以下、図面を用いて本実施形態の熱交換器について説明する。
図1(a)は本実施形態の熱交換器の一例を示す外観斜視図であり、(b)は断面図であり、図2は、図1に示す熱交換器のうち、(a)は熱交換用部材の一例を示す斜視図、(b)は導入部材および導出部材の一例を示す側面図、(c)は被覆部材の一例を示す斜視図であり、さらに図3(a)は、図1で示す熱交換器を構成する熱交換用部材の一部を抜粋して示す断面図、(b)は(a)で示す破線部分を拡大して示す断面図である。なお、図1〜図3において同一の部材については同一の番号を付するものとする。
図1に示す熱交換器1は、各部材がセラミック焼結体から構成されている。熱交換器1をセラミック焼結体から構成することにより、耐熱性や耐腐食性に優れた熱交換器とすることができる。このようなセラミック焼結体を構成する材料としては、熱交換の対象とする流体の特性に合わせて適宜選択して用いればよく、例えば、炭化珪素を主成分とする材料のほか、アルミナを主成分とする材料等を用いることができる。炭化珪素を主成分とするならば、比較的熱伝導率が高いため、熱交換器の熱交換効率を高めることができ、また、アルミナを主成分とするならば、原料代が安く加工しやすいため、比較的安価に熱交換器を製造することができる。
本実施形態の熱交換器1は、内部が第1の流体が流れる第1流路8とされた熱交換用部材2の複数個のそれぞれが空間を有して配置され、該空間が第2の流体が流れる第2流路10とされている。なお、第1の流体および第2の流体は、液体や気体等、目的に応じて適宜用いることができ、例えば第1の流体を水等の液体とし、第2の流体を高温のガス等の気体とすることができる。
また、熱交換用部材2の一端側には、第1流路8同士と連通し、第1の流体を熱交換用部材2の第1流路8に導入するための導入部材3を備えており、熱交換用部材2の他端側には、第1流路8同士と連通し、熱交換用部材2の第1流路8を流れた流体を外部に導出するための導出部材4を備えている。なお、ここでいう一端側および他端側とは、第1の流体の流れる方向に沿った一端側および他端側を意味する。
熱交換用部材2においては、導入部材3および導出部材4と連通する必要があるため、導入部材3および導出部材4のそれぞれと連通するための孔を有している。なお、図1に示す熱交換器1においては、熱交換用部材2のうち、第1の流体が流れる方向に沿った一端である最上段に配置される熱交換用部材2(図1においては、2aに該当する。)は、内部を流れる流体が外部に漏れないよう、上面側に孔は設けられておらず、下面側にのみ
孔を有している。また、最上段以外に配置される熱交換用部材2(図1においては、2b、2cに該当する。)は、図2(a)に示すように、貫通孔14を有している。そして、導入部材3や導出部材4を、これらの孔に挿入して配置することにより、熱交換用部材2と、導入部材3および導出部材4とを簡単に組み合わせることができ、各流路を容易に連通させることができる。

* 設問 A: 記録のうち「Switch interruptions mode to NONE」を含む行から「point(638,649)」を含む行までについて、「Review and Consent」を「Review and Submit」に更新し、それ以外は変えずに書き出してください。
次に示す記録は本文とは無関係です。

* 提示記録:
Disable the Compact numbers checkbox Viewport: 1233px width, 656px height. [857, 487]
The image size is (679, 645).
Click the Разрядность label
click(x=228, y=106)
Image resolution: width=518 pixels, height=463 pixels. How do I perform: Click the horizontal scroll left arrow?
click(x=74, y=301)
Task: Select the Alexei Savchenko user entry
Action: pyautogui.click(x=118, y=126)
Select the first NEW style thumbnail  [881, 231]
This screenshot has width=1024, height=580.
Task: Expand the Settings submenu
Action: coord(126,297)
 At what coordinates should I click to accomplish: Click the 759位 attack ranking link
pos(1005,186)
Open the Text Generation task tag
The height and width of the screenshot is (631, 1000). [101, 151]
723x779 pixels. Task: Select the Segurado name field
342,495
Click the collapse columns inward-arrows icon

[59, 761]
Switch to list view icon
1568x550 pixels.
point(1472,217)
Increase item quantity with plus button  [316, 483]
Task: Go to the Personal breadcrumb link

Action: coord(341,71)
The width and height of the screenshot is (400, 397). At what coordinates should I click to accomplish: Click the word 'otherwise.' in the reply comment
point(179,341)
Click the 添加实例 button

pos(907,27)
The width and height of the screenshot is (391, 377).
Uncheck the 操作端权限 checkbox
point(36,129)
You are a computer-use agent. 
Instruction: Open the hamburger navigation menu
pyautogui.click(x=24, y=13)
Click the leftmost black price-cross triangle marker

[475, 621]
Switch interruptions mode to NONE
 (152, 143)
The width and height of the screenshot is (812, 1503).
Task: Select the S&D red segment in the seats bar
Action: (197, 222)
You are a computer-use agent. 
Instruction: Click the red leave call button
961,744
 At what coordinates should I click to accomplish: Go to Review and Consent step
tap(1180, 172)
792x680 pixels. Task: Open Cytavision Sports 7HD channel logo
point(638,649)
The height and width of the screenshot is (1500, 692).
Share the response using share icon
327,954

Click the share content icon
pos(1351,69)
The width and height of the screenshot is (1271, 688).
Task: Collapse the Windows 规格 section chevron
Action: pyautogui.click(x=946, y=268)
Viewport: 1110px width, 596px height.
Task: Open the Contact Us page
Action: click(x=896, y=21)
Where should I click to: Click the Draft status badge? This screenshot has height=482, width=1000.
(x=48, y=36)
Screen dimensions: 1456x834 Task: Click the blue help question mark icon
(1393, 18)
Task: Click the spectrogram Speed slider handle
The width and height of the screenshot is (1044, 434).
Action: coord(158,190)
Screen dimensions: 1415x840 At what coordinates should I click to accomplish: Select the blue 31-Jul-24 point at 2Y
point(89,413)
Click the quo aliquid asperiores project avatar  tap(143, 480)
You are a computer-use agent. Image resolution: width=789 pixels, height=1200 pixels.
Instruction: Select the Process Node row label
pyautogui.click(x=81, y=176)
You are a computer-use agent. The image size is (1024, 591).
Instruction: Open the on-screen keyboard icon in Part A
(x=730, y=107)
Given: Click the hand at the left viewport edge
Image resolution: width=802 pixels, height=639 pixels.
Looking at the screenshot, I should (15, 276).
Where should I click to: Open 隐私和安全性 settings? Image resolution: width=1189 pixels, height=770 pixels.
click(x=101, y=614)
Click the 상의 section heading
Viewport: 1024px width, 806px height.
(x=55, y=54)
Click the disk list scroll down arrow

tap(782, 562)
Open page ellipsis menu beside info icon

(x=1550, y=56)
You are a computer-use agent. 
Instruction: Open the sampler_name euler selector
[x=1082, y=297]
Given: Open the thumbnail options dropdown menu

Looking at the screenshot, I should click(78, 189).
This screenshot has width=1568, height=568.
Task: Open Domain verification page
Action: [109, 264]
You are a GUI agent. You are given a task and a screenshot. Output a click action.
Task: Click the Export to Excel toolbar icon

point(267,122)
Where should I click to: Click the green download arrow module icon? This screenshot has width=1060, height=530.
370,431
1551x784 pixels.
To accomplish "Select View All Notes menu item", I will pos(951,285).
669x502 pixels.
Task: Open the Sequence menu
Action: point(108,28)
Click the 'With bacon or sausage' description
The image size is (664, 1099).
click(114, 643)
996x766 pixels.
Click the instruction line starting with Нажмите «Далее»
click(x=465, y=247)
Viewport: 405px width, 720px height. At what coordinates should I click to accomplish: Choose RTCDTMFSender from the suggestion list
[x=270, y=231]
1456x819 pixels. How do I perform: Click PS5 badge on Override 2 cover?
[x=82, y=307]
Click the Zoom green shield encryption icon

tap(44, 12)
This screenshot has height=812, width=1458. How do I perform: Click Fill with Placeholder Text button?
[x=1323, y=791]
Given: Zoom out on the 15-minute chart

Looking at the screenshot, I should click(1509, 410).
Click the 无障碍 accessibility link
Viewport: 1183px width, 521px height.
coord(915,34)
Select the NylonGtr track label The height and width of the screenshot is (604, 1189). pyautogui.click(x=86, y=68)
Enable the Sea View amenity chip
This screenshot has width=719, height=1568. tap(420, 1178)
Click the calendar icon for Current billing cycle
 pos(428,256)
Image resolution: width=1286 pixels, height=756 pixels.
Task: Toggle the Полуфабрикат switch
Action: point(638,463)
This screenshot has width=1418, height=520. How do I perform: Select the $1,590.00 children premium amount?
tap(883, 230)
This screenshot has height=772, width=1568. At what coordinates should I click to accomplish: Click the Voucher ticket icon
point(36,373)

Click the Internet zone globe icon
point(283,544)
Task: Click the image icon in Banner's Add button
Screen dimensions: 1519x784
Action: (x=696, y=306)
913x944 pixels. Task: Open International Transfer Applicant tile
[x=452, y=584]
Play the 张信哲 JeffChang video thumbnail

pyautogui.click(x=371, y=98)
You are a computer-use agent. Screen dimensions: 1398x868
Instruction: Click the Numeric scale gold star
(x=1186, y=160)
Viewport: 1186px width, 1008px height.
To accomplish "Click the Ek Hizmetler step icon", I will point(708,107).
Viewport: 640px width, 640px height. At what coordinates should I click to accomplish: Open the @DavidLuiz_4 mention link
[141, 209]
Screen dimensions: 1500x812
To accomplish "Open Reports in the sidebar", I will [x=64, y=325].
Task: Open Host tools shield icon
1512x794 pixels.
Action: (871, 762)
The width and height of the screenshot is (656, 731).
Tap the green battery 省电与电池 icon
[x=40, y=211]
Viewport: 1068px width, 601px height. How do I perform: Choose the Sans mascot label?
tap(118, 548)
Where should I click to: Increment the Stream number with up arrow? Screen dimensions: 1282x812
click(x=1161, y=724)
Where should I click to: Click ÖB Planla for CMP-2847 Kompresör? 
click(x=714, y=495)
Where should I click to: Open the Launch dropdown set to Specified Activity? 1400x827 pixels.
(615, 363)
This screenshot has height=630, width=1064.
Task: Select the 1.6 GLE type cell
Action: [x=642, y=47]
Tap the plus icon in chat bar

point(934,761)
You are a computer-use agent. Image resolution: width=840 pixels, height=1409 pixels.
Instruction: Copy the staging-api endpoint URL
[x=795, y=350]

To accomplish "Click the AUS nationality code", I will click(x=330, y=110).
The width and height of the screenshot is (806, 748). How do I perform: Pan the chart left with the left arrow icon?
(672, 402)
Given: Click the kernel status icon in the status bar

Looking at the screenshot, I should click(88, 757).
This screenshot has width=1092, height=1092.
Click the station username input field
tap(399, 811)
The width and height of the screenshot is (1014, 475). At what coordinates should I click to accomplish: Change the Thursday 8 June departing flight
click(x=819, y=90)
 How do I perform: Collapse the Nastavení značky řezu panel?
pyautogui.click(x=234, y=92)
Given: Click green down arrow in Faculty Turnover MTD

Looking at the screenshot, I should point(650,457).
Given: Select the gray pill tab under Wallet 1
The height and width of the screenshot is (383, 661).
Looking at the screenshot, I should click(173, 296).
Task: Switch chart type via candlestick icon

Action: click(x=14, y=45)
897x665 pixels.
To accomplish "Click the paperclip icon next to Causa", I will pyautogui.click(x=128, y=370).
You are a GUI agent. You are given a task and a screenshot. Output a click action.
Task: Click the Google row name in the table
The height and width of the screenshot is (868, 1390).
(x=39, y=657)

* 設問 B: 熱交換器の説明文によると、熱交換器1の各部材は何から構成されていますか。

* 解答 A:
Switch interruptions mode to NONE
 (152, 143)
The width and height of the screenshot is (812, 1503).
Task: Select the S&D red segment in the seats bar
Action: (197, 222)
You are a computer-use agent. 
Instruction: Click the red leave call button
961,744
 At what coordinates should I click to accomplish: Go to Review and Submit step
tap(1180, 172)
792x680 pixels. Task: Open Cytavision Sports 7HD channel logo
point(638,649)

* 解答 B: セラミック焼結体から構成されています。